─── GIVEN DATA ───

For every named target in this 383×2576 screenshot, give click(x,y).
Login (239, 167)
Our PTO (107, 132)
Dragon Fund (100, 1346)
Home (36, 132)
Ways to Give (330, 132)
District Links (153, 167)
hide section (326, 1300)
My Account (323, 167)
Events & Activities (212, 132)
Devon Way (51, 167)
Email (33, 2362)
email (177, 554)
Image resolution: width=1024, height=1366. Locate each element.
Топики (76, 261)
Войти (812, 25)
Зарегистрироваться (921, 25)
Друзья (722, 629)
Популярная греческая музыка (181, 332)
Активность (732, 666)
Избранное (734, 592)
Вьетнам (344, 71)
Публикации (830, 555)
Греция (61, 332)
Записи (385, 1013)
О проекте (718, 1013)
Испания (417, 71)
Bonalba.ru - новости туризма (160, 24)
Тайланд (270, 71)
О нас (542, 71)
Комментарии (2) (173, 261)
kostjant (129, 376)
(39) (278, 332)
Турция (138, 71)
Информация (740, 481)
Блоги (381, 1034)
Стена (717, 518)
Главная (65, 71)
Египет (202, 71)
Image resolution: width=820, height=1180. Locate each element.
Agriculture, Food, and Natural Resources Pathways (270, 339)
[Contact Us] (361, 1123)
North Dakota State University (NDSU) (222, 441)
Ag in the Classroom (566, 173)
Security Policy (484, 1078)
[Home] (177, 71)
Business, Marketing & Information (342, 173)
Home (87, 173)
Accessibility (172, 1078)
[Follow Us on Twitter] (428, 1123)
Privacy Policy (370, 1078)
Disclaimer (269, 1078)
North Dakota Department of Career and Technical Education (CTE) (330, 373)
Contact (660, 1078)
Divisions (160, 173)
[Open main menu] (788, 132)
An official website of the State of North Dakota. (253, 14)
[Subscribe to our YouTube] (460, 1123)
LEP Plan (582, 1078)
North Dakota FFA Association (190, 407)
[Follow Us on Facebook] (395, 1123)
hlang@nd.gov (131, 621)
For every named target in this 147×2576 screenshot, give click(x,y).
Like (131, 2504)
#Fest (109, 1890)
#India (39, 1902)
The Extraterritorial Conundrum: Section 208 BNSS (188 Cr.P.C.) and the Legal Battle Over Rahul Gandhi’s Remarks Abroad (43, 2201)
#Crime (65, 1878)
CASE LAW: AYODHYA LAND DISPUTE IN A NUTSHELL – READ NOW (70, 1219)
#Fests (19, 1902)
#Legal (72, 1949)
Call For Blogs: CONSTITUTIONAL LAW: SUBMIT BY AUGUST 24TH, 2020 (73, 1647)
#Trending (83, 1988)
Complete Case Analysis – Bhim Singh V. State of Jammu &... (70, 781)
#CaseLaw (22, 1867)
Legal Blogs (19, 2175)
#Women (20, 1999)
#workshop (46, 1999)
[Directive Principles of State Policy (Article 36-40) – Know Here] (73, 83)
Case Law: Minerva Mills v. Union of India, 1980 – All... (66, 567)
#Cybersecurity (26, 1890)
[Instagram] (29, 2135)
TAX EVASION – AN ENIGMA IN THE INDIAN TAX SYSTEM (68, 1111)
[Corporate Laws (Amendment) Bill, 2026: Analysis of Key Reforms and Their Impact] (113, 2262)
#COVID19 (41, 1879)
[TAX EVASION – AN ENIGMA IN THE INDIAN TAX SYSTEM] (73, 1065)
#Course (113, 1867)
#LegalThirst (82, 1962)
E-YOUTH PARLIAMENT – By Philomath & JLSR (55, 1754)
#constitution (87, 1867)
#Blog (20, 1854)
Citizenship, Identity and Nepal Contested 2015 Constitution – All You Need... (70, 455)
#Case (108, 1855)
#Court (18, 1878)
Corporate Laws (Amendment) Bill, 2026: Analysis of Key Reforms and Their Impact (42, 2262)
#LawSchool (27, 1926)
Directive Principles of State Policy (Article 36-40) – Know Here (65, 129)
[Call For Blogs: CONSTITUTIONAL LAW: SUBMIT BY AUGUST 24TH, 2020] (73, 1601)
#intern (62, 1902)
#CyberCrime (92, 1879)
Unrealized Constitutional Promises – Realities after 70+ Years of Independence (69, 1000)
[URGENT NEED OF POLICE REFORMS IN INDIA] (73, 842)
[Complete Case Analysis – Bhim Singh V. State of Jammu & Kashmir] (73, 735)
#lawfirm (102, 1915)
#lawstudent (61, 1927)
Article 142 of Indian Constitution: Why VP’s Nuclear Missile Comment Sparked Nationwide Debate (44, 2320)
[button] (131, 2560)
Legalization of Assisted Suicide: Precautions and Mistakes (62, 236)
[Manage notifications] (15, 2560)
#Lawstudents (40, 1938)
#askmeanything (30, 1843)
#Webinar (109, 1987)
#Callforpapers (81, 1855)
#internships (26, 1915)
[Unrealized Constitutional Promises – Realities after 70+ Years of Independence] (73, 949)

───

REQUIREMENT: Print, without alteration, only the lines above between the one holding "#CaseLaw (22, 1867)" and the one holding "#Blog (20, 1854)", inclusive.

RESULT OF THIS EXERCISE:
#CaseLaw (22, 1867)
Legal Blogs (19, 2175)
#Women (20, 1999)
#workshop (46, 1999)
[Directive Principles of State Policy (Article 36-40) – Know Here] (73, 83)
Case Law: Minerva Mills v. Union of India, 1980 – All... (66, 567)
#Cybersecurity (26, 1890)
[Instagram] (29, 2135)
TAX EVASION – AN ENIGMA IN THE INDIAN TAX SYSTEM (68, 1111)
[Corporate Laws (Amendment) Bill, 2026: Analysis of Key Reforms and Their Impact] (113, 2262)
#COVID19 (41, 1879)
[TAX EVASION – AN ENIGMA IN THE INDIAN TAX SYSTEM] (73, 1065)
#Course (113, 1867)
#LegalThirst (82, 1962)
E-YOUTH PARLIAMENT – By Philomath & JLSR (55, 1754)
#constitution (87, 1867)
#Blog (20, 1854)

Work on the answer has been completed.